- Authoritative Data Sources - Agreed upon sources for entity information. In the case of people, these may be central systems for institutionally-mastered data like payroll or enrollment information, distributed systems for departmentally-mastered data like academic appointments and job assignments, or individual people for self-asserted information like preferences and personal contact information. Some entities may have authoritative information provided by multiple authoritative data sources. Some data sources may overlap with other data sources, providing the same attributes about the same or different entities. Authoritative data sources must provide some mechanism for interacting with registries in order to have their data included in institutional identity construction.
- Registries - Intelligent repositories for centrally-maintained identity information. Entity data from authoritative sources is transformed into unique, persistent identities within the registries.

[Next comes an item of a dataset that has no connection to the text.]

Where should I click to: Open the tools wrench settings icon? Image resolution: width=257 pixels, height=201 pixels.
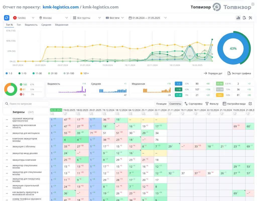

Typically, registries assign unique identifiers (both persistent and transient), and may enhance authoritative source data through attribute deconfliction and promotion and through derivation and compositing of attributes. Registries must interact with authoritative sources as consumers of data, and must expose the results of their operations in some useful fashion to provisioning systems.

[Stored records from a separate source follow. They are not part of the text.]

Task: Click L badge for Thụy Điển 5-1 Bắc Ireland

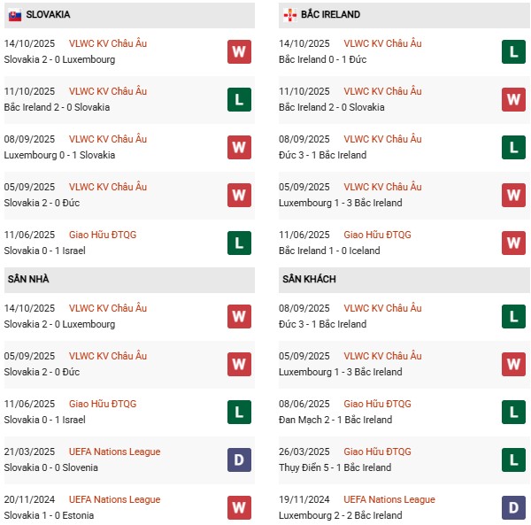Action: pos(513,459)
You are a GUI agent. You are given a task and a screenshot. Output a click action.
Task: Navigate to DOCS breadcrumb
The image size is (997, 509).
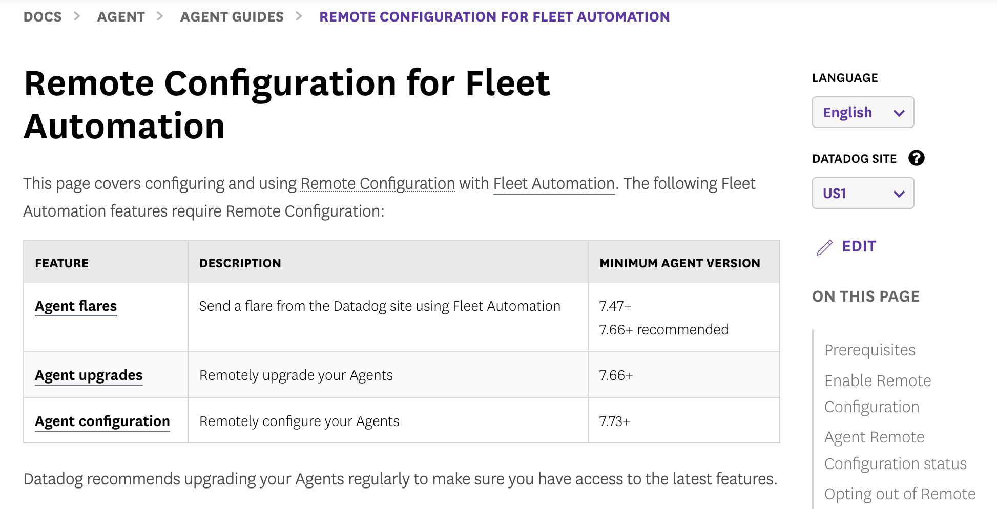pos(43,16)
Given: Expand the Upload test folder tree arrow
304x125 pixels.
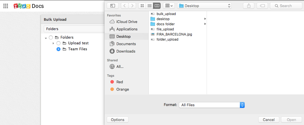Looking at the screenshot, I should 53,43.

- Provisioning Systems - Engines responsible for exposing and conveying the results of registry activities to the systems reliant on central identity information. In a classical view, provisioning engines are responsible for maintaining the lifecycle of identities and identity information in consumer or target systems, ensuring that identities minted in registries are properly reflected in, maintained in, and ultimately deactivated in or removed from participating consumer or target systems. As identity data in registries evolves, provisioning engines are responsible for translating registry changes into appropriate actions relative to their consumers. This may include applying consumer-specific business logic or implementing certain access control requirements. Provisioning systems must interact with registries to consume identity information and identity information changes, and must interact with consumer systems to create, update, and delete identity information there. In some scenarios, provisioning systems may interact with other data delivery systems, such as directories, to provide consumers with realtime access to data they (the consumers) do not store locally.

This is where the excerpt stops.